[[ Provided text open ]]
Without delay, the chancellor must pledge that there will be no tax increases before April 2023 at the earliest. The sooner this pledge is made, the sooner businesses and households can benefit from the stability and certainty it will provide over the next two years. Crucially, this must include preventing upcoming rises such as the end of the £500,000 stamp duty land tax threshold as well as introducing a new lock on ‘fiscal drag’ – moving tax thresholds up with inflation or earnings – to protect taxpayers from being dragged into higher tax bands by inflation during the pandemic.


2. Rescue for struggling sectors

At the March budget, the chancellor should offer a rescue package to support those businesses which have been hardest hit by the measures taken to address the virus. Businesses which have been required to close should be eligible for an exemption from business rates in 2021-22 and 2022-23. The reduced rate of VAT for hospitality, hotel, holiday accommodation and attractions should be extended until 2022-23. Alcohol duties should be frozen until 2023.


3. Revival for the economy 

At the March budget, the chancellor should announce an economic revival package focused on jobs and investment. The twin targets for reform should be the jobs tax and the factory tax. The jobs tax – employer national insurance – should be scrapped and replaced with a temporary payroll levy. The factory tax – corporation tax on investment – should be cut by permanently raising the annual investment allowance from its temporary £1 million limit, due to expire in 2022, to £5 million.
[[ Provided text closed ]]
- Exercise A:
In the budget proposals, what should the annual investment allowance be permanently raised to?
- Exercise B:
Summarize the budget proposals in two sentences.
- Exercise C:
Quote the part of the budget proposals that opens with the words containing "2. Rescue for" and closes with "frozen until 2023.".
The rows that follow have nothing to do with the budget proposals.
[[ Dataset records open ]]
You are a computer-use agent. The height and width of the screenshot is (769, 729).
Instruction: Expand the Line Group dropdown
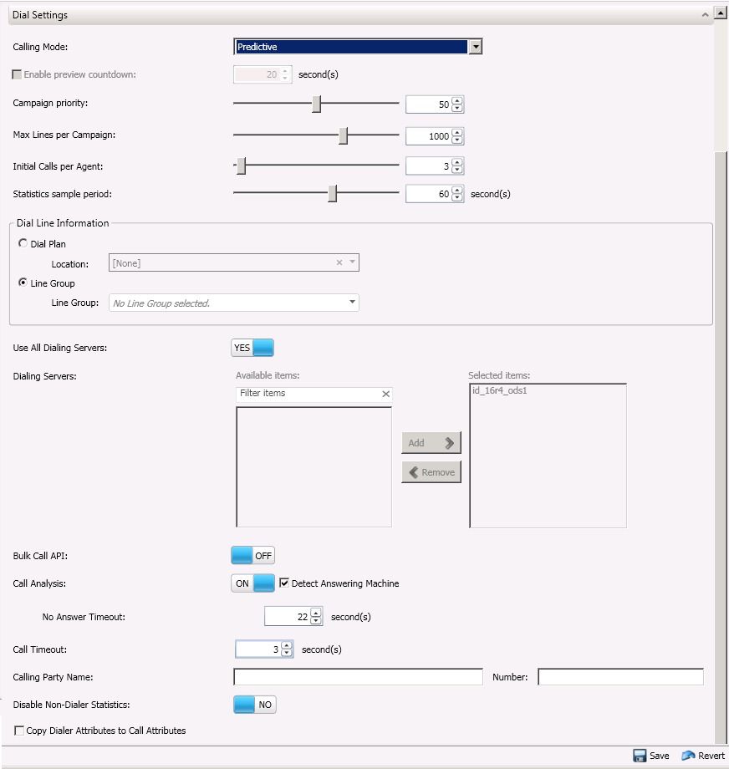click(x=352, y=303)
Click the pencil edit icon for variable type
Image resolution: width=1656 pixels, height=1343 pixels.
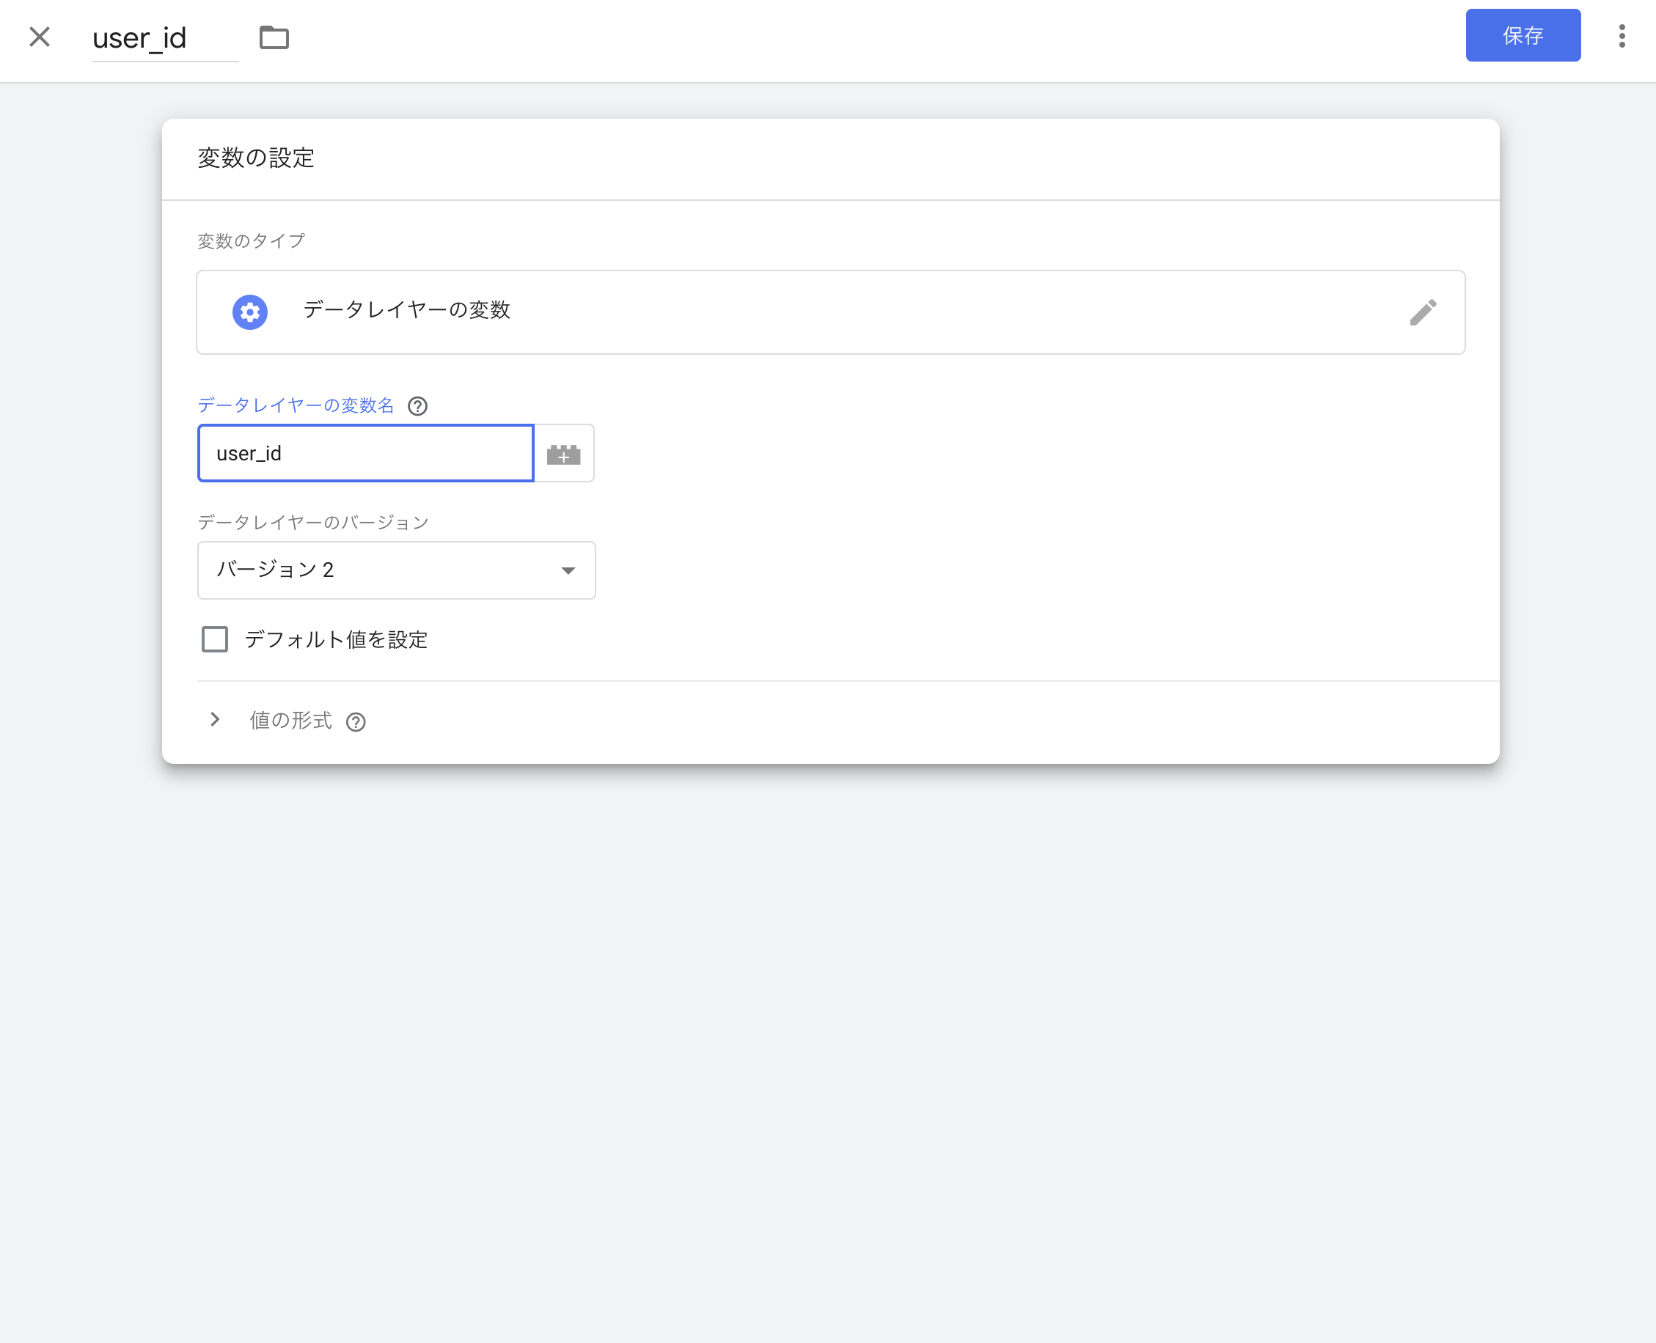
[[ Dataset records closed ]]
- Answer A:
It should be raised to £5 million.

- Answer B:
The chancellor is urged to pledge no tax increases before April 2023 at the earliest, including stopping the end of the £500,000 stamp duty threshold and introducing a lock on fiscal drag. The March budget should also offer a rescue package for the hardest-hit businesses through business rates exemptions, an extended reduced VAT rate and frozen alcohol duties, plus a revival package that replaces employer national insurance with a temporary payroll levy and cuts the factory tax by raising the annual investment allowance to £5 million.

- Answer C:
2. Rescue for struggling sectors

At the March budget, the chancellor should offer a rescue package to support those businesses which have been hardest hit by the measures taken to address the virus. Businesses which have been required to close should be eligible for an exemption from business rates in 2021-22 and 2022-23. The reduced rate of VAT for hospitality, hotel, holiday accommodation and attractions should be extended until 2022-23. Alcohol duties should be frozen until 2023.